Ævar Arnfjörð Bjarmason <avarab@xxxxxxxxx> · Mon, 29 Mar 2021 15:34:03 +0200

On Sun, Mar 28 2021, Jeff King wrote:

> On Sun, Mar 28, 2021 at 04:13:30AM +0200, Ævar Arnfjörð Bjarmason wrote:
>
>> Ævar Arnfjörð Bjarmason (10):
>>   object.c: stop supporting len == -1 in type_from_string_gently()
>>   object.c: refactor type_from_string_gently()
>>   object.c: make type_from_string() return "enum object_type"
>>   object-file.c: make oid_object_info() return "enum object_type"
>>   object-name.c: make dependency on object_type order more obvious
>>   tree.c: fix misindentation in parse_tree_gently()
>>   object.c: add a utility function for "expected type X, got Y"
>>   object.c: add and use oid_is_type_or_die_msg() function
>>   object tests: add test for unexpected objects in tags
>>   tag: don't misreport type of tagged objects in errors
>
> I'm somewhat skeptical of the final patch, given my comments (just now)
> in:
>
>   https://lore.kernel.org/git/YGBHH7sAVsPpVKWd@xxxxxxxxxxxxxxxxxxxxxxx/
>
> I'll quote them here:

Picking up where we left off in
http://lore.kernel.org/git/8735wfnv7i.fsf@xxxxxxxxxxxxxxxxxxx ...

>> Because when we call, say, lookup_blob() and find that the object is
>> already in memory as a non-blob, we don't know who the culprit is.
>> Perhaps an earlier part of the code called parse_object(), found that it
>> really is a blob on disk, and used that type. But it may equally have
>> been the case that we saw a reference to the object as a commit, called
>> lookup_commit() on it, and now our lookup_blob() call is unhappy,
>> thinking it is really a commit. In that case, one of those references is
>> wrong, but we don't know which.
>>
>> I think a robust solution would be one of:
>>
>>   - make the message more precise: "saw object X as a commit, but
>>     previously it was referred to as a blob". Or vice versa.
>>
>>   - when we see such a mismatch, go to the object database to say "aha,
>>     on disk it is really a blob". That's expensive, but this is an error
>>     case, so we can afford to be slow. But it does produce unsatisfying
>>     results when it was the earlier lookup_commit() call that was wrong.
>>     Because we have to say "object X is really a blob, but some object
>>     earlier referred to it as a commit. No idea who did that, though!".
>
> Looking at the final patch, I think you side-step the issue to some
> degree because it is only touching the parse_object() code paths, where
> we really have looked at the bytes in the object database. So it
> basically is doing the second thing above (which is "free" because we
> were accessing the odb anyway).
>
> But I think it still has the "oops, somebody made a wrong reference much
> earlier" problem. The actual bug is in some other object entirely, whose
> identity is long forgotten. I think we would be much better off to say
> something like "somebody expected X to be a commit, but now somebody
> else expects it to be a blob", which is all that we can reliably say.
> And the next step really ought to be running "git fsck" to figure out
> what is going on (and we should perhaps even say so via advise()).
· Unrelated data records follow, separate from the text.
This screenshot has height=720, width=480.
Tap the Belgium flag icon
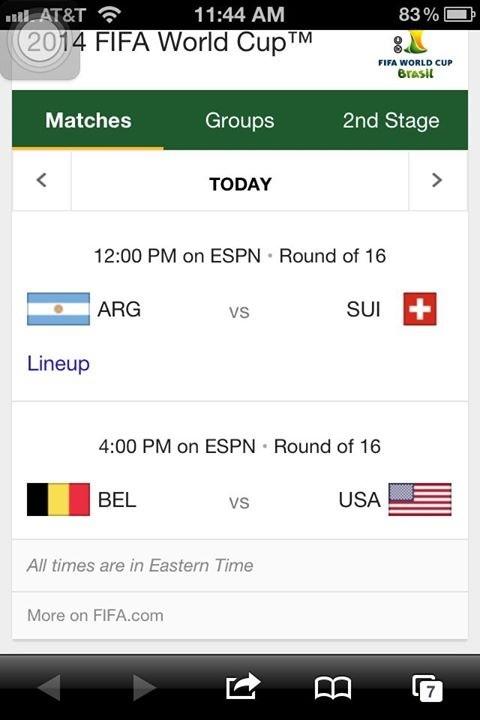click(58, 499)
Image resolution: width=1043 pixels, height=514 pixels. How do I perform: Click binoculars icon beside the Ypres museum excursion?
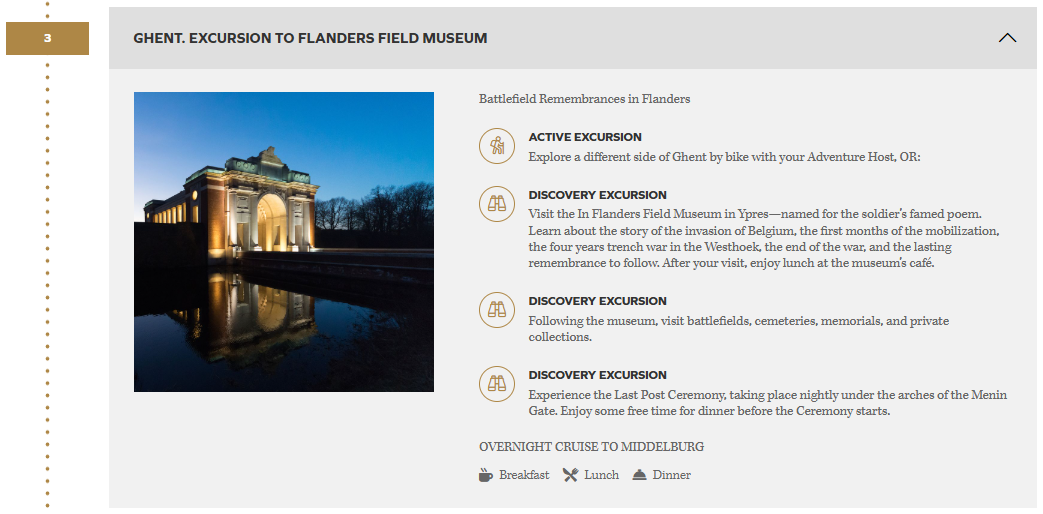497,204
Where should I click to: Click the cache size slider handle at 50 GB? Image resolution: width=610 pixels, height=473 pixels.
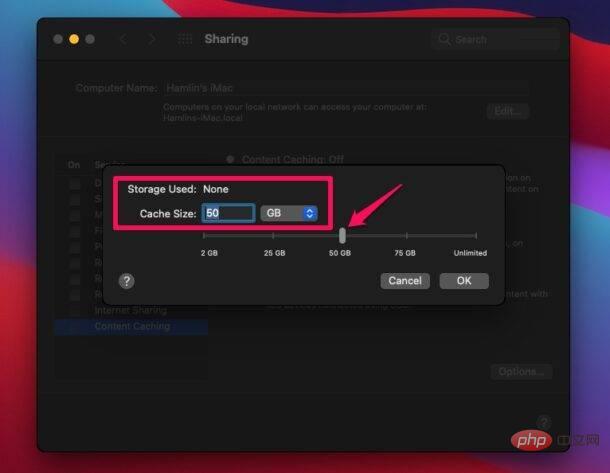pos(343,235)
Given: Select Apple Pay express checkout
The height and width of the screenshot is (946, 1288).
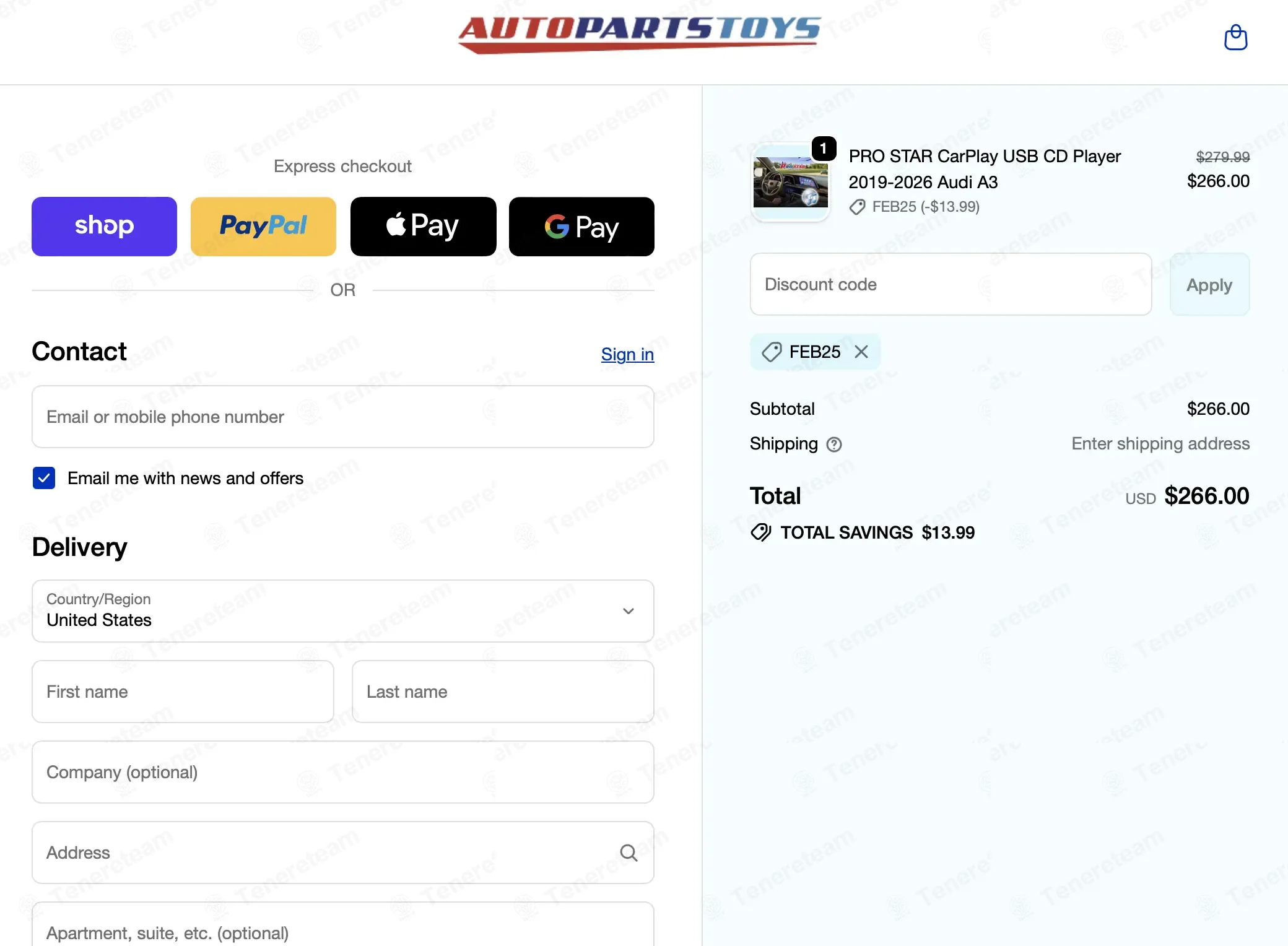Looking at the screenshot, I should click(x=423, y=227).
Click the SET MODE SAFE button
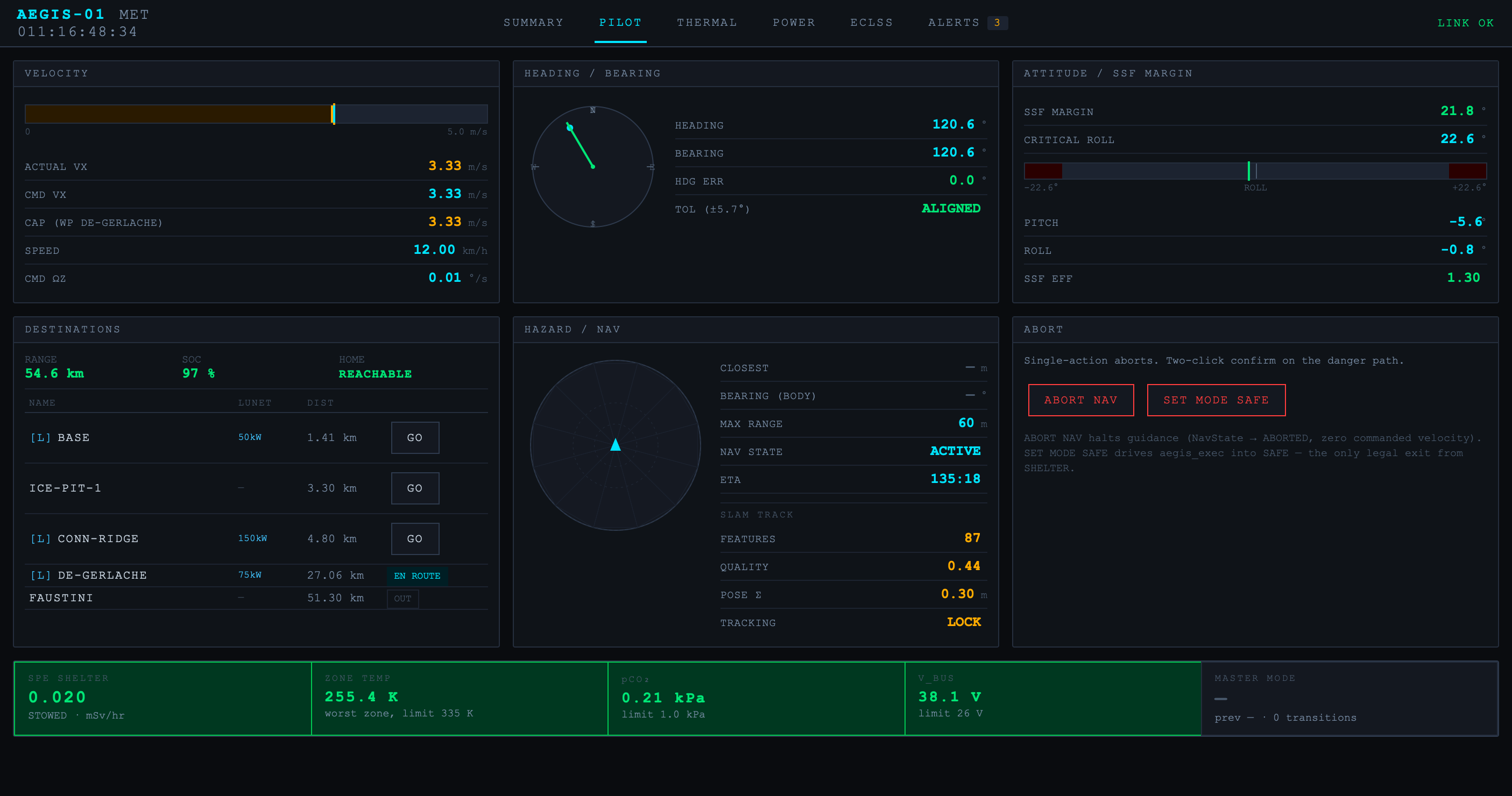 click(1216, 400)
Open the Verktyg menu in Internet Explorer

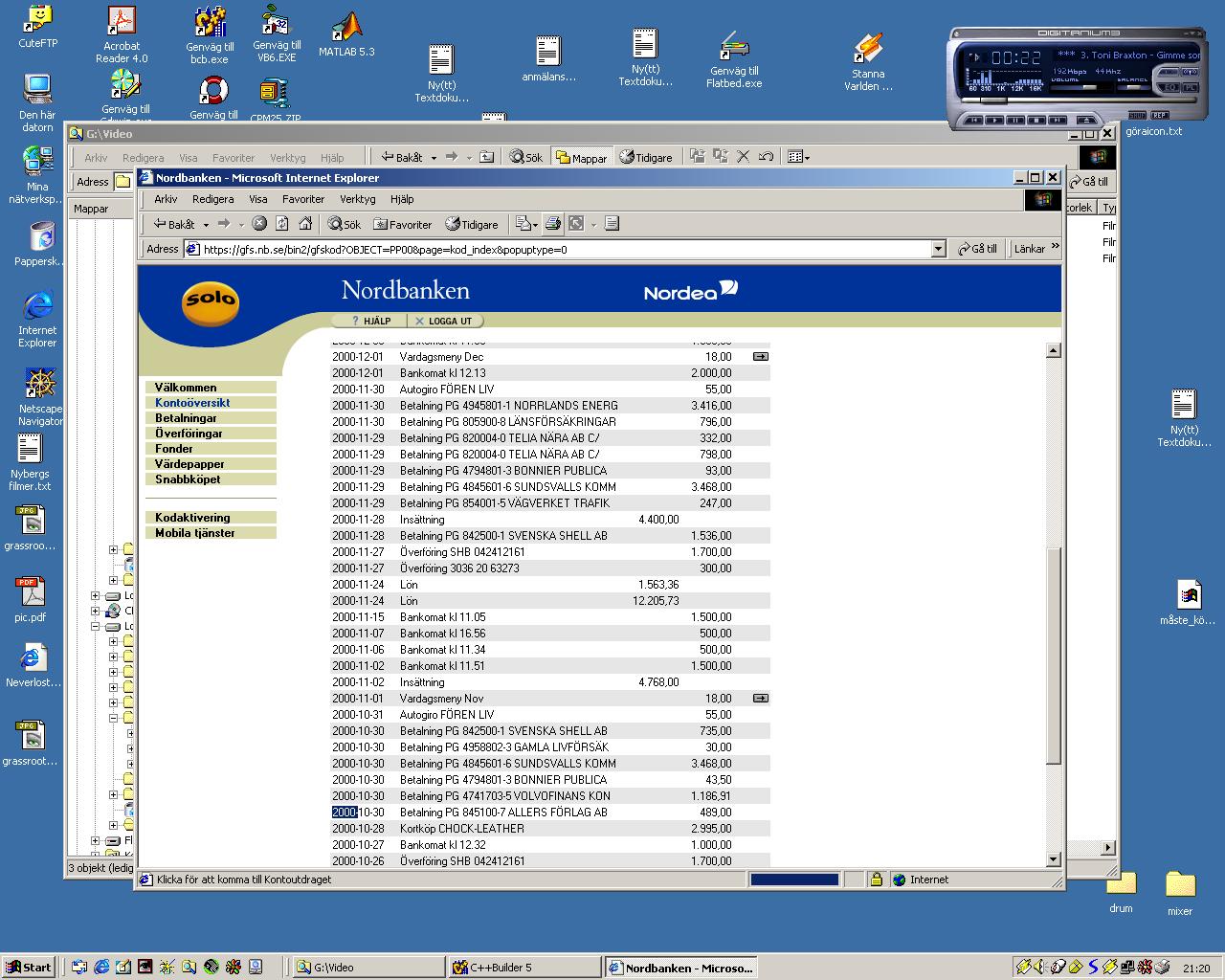coord(358,199)
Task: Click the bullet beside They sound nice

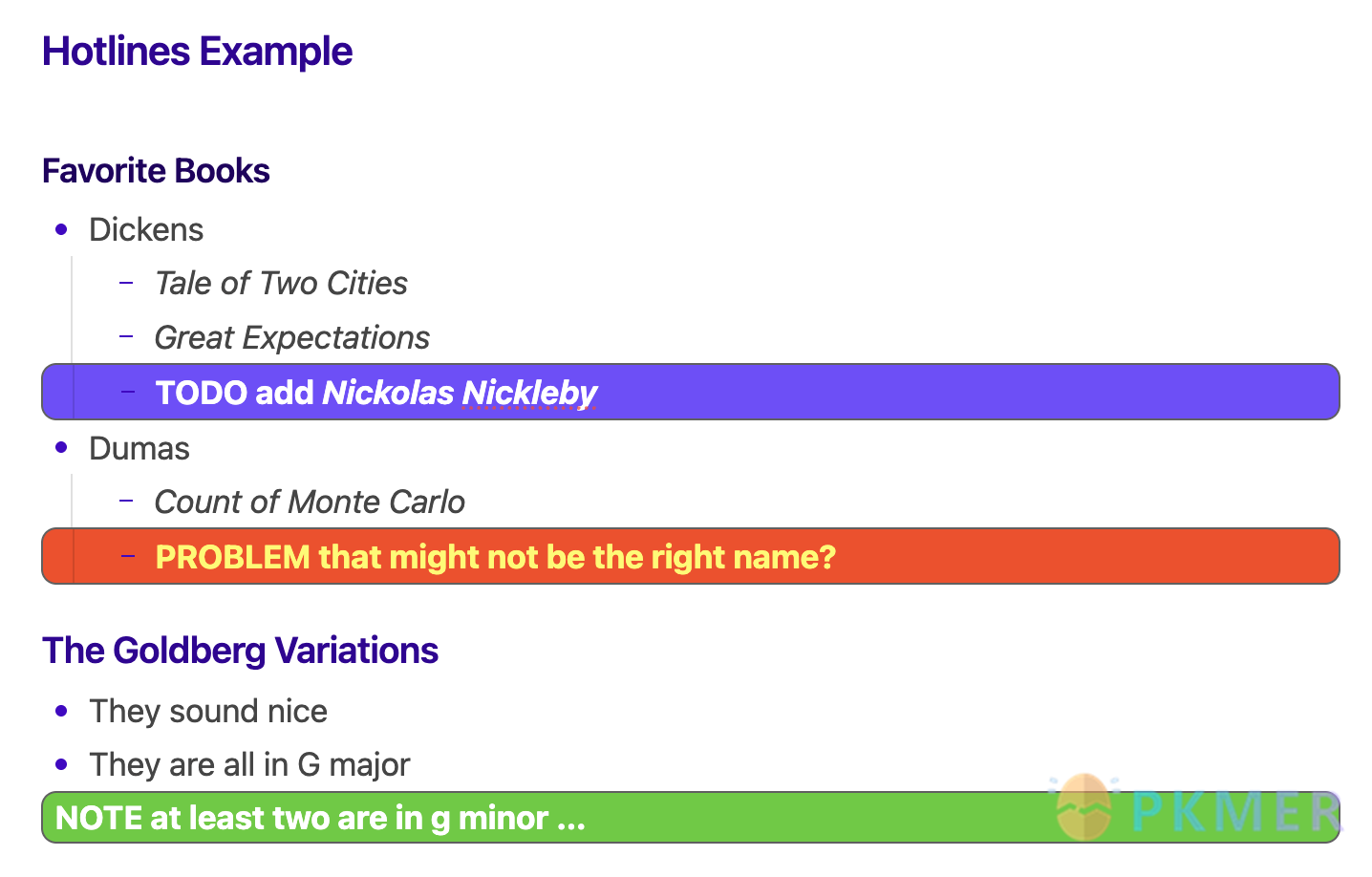Action: coord(62,711)
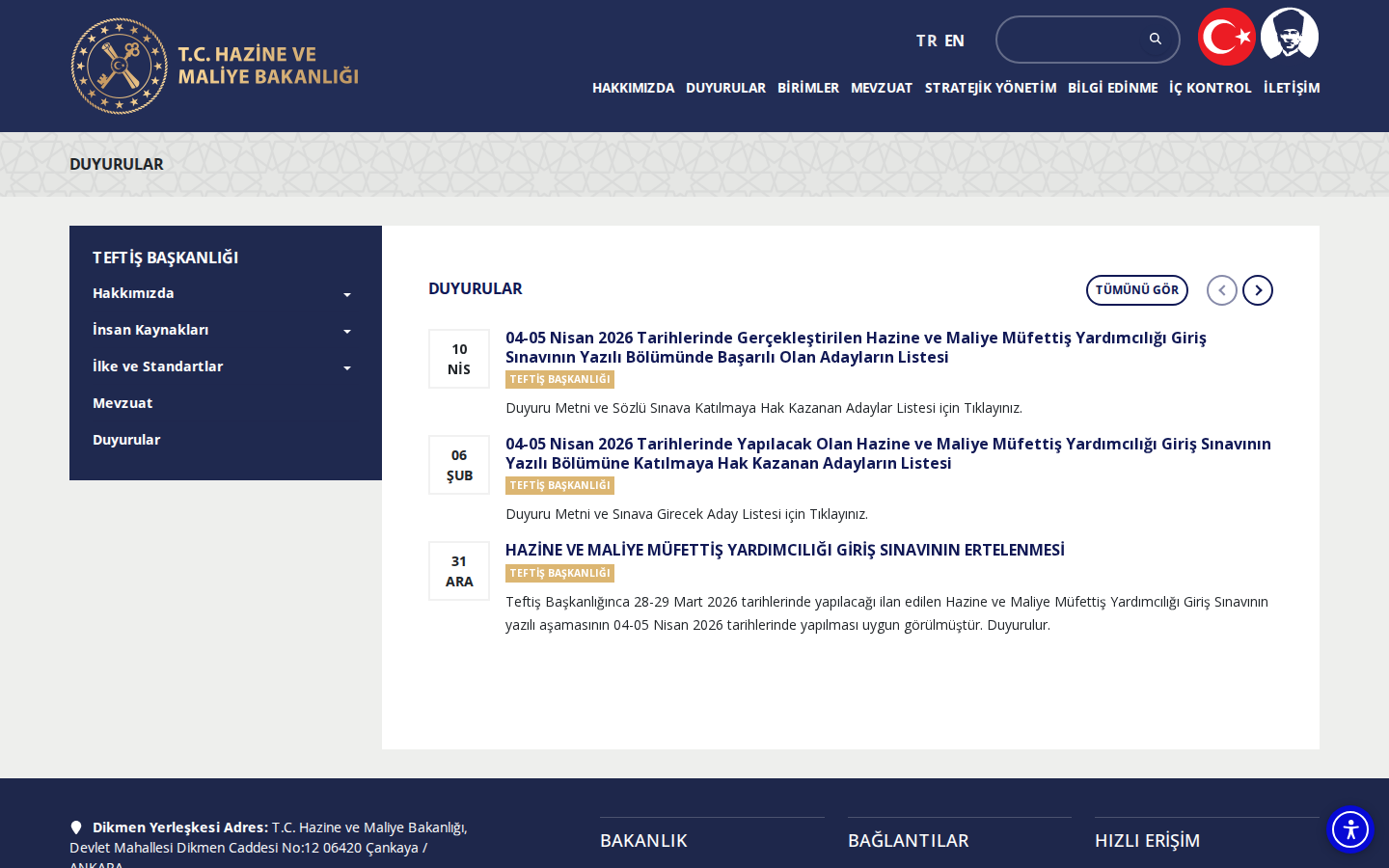Click the location pin icon in footer
This screenshot has width=1389, height=868.
76,827
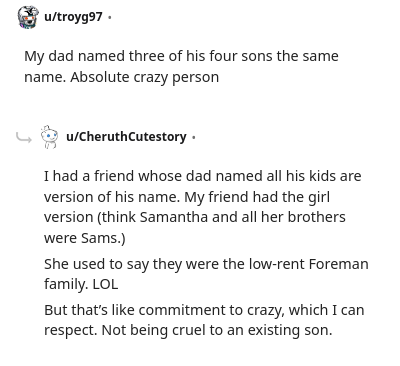This screenshot has width=400, height=366.
Task: Click the line starting "She used to say"
Action: [x=206, y=264]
Yes I'm totally side-stepping the issue, but I don't see a way around
that that doesn't make the whole object lookup code either much slower,
or more complex.

I.e. the whole thing is an emergent effect of us seeing a tag object,
and noting in-memory that we saw a given OID of type X, but we don't
even know if we can look it up at that point, or that it's not type Y.

I don't think it's guaranteed that we're neatly in one single object
traversal at that point (e.g. if we're looking at N tags, and only later
dereferencing their "object" pointers). So passing a "object A which I
have now says B is a X, assert!" wouldn't work.

We could eagerly get the object from disk when parsing tags (slow?), or
have a void* in the object struct or whatever to say "this is the OID
that claimed you were XYZ" (ew!).

Or, which I think makes sense here, just don't worry about it and error
with the limited info we have at hand. Yes we can't report who the
ultimate culprit is without an fsck, but that's not different than a lot
of other error() and die() messages in the object code now.

So if we're going to emit an advise() that seems generally useful for
many of those error()/die() messages, and not something we should tack
onto this incremental improvement to one error.